# Aggression Issue ~ PLEASE HELP!!!!



## Maxs Mom (Mar 22, 2008)

I suggest a professional evaluation. That is not normal or acceptable behavior. Sure dogs can become possesive about food, but acting out in that manner is not good. 

I have been lucky with my dogs, and as pups I let them know what is and is not acceptable. However my first golden I had as a youngster growing up was VERY bad and got worse as she got old. Hind sight being 20/20, knowing what I know now, she should not have been allowed to grow old. 

Get a good evaluation and trainer to see if you can be assisted. I would not take this on, on my own.


----------



## mdoats (Jun 7, 2007)

Definitely consult a trainer. But in the meantime, keep the dogs separate whenever there is food or treats involved.


----------



## mesuezee (Jan 9, 2009)

Please have the dog evaluated. Sometimes even with the best breeding, I have heard that things can happen during birth that "changes" the hardwiring of a dog e.g. oxygen being cut off for a short time, or pinching of nerves. 
Please someone correct me if I am wrong, this is just what I have heard of the possible thing that could happen.


----------



## BeauShel (May 20, 2007)

It sounds like food agression to me. Until you can meet with a behaviorist make sure to feed him in his crate or in another room and no treats to any of them unless they are alone or crated. Also you might get a full thyroid panel done to see if there is something else going on. A low thyroid can make them act out agressively.


----------



## Elisabeth Kazup (Aug 23, 2008)

I think I would blame the cow hoof (value of the object) before I blamed the dog.

It's like kids squabbling over the coveted toy: It's mine; No, it's mine.

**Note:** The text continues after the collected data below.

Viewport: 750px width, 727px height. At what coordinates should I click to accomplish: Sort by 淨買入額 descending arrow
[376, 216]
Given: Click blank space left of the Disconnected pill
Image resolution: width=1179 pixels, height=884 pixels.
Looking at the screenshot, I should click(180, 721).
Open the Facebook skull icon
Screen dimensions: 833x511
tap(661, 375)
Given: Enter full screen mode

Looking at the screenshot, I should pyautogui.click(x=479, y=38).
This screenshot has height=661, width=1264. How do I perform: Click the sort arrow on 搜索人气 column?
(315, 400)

You say she's been perfect in everyway and nothing has happened in 2 years since the Chi incident. I assume you don't separate them for feeding or treats.

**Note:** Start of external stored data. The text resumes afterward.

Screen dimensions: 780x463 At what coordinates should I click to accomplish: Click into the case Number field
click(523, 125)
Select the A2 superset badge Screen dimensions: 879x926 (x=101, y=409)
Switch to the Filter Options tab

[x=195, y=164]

My advice is to have more benign treats, a cow hoof sounds like a bad idea when 3 dogs are involved. I think it's the cow hoof that brought out your dog's natural "I'm boss and I want that" pack behavior.

I keep going back to: She's perfect in every other way and has been for 2 years.


----------



## banuls (Jul 16, 2009)

I didnt want to read and run but not sure how i would advise you.I deffo seperate them for feeds and treats.I have to seperate mine as they get very jelous when ham bones are involved....i stopped buying them!!!They are like kids if they dont behave well they dont get treats!!Full stop.


----------



## Debles (Sep 6, 2007)

I agree with the above. A behaviorist may help but I think it is the special food issue.
I'd feed separately and no treats or even valued toys etc.

If she has been perfect for two years, I wouldn't rehome her. I understand you are worried for the dogs who were attacked but consider that it is your job also to protect her from herself.

I also agree with "hardwiring" issue. Gunner comes from good breeding but the litter he is from all the pups have had problems: anxiety etc. I think something happened in utero or at birth.

I love my Gunner and he can't help the fact he has anxiety (just like a person) and fear aggression toward dogs he doesn't know. It is my job as his responsible owner to protect him and have very good obedience control with him. He craves my attention and lives to please me so obedience works very well. 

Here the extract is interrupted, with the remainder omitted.